Fling
Fling, a double entendre. As a transitive verb, it conjures a toss. As a noun, it evokes inhibition, an easy association between acquaintances. Fling 1.0 was introduced in 2008 by Flingo.TV, and by the early 2010s, it was deployed in all Vizio televisions. It provided similar, although not identical, functionality to AirPlay, which arrived in 2010 and superseded Fling. Fling 1.0 allowed a person to cast (or more generally "fling") a video URL to a TV or other media device from a web page or mobile app, upon which the media device would play or queue the video. Fling required no usernames, passwords, short codes, or QR codes. Unlike AirPlay, Fling achieved this feat without requiring access to network multicast or any support from the browser or the operating system. Fling achieved this entirely using JavaScript. The entire system was designed to operate within the constraints of a web or web-like security sandbox. Discovery was accomplished by assuming that the device initiating a fling shared the same public IP address with the device receiving the fling, such as a TV (hereafter referred to as the media device). The JavaScript in the web browser could then use cross-site scripting to open a connection to the media device using the media device's private IP address, thereby confirming that the web browser and the media device were in fact on the same private network.
Clearly, times have changed. AirPlay and Google Chromecast are widely supported. They both use multicast for service discovery and require support from the browser or operating system. Carrier-Grade Network-Address-Translaters (CG-NATs) now often place many households behind a single public IP address. The security sandbox has also evolved to limit the use of cross-site scripting.
Fling 1.0 as initially designed would not work with the modern World Wide Web.

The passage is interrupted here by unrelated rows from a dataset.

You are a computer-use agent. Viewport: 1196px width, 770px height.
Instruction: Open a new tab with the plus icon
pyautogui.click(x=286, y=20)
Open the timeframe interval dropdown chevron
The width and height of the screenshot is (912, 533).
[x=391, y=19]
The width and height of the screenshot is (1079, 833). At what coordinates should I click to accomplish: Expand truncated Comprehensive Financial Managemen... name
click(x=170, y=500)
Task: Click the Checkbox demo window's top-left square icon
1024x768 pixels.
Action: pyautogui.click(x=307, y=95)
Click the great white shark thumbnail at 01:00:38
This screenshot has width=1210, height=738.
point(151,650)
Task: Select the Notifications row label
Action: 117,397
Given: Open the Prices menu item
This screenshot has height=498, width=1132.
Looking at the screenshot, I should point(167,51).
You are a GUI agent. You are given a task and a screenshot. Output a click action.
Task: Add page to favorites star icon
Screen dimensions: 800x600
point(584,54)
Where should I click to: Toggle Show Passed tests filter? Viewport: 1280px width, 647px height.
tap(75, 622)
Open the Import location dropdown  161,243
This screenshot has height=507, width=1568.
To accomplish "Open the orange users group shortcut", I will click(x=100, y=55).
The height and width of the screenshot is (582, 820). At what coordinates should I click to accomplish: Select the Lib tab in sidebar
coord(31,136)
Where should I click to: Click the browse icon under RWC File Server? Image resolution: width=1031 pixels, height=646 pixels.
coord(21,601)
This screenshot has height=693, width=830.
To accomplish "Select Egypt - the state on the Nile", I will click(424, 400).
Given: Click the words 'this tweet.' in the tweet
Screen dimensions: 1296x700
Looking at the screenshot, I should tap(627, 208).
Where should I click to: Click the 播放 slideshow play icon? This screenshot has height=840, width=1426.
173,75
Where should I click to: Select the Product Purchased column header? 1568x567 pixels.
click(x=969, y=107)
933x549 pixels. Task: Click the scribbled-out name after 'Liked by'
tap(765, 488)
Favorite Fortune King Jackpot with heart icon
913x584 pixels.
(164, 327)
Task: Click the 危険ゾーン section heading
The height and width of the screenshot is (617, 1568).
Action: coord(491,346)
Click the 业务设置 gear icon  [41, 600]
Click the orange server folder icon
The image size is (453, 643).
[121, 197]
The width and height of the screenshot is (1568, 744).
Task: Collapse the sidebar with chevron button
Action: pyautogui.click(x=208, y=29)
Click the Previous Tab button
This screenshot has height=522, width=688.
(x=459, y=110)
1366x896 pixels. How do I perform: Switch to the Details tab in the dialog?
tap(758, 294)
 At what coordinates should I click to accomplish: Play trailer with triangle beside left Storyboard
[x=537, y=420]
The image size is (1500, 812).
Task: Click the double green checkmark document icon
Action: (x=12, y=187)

Rather than attempting to replace AirPlay or Chromecast, in the Fling 2.0 project, we provide capabilities that AirPlay and Chromecast do not, and that could, if Apple or Google so desired, be integrated into AirPlay or Chromecast to add more sensible access control and remove friction.
Fling 2.0
Fling 2.0 adds spatial awareness and cross-network flinging to systems like Airplay and Chromecast. It aims to reduce friction in the process of flinging. To the user, press a button in a mobile app, select videos, and watch them play on the TV. To the owner, the TV accepts flings according to policies that align with real-world boundaries such as "within the room," "on the same floor," or "within the same house." This leads us to the tag-line:
Fling that just works...unless it shouldn't.
"Just works...": No usernames, passwords, shortcodes, QR codes, or network configuration. No operating system, hardware, or any other modifications to existing Apple or Android mobile devices.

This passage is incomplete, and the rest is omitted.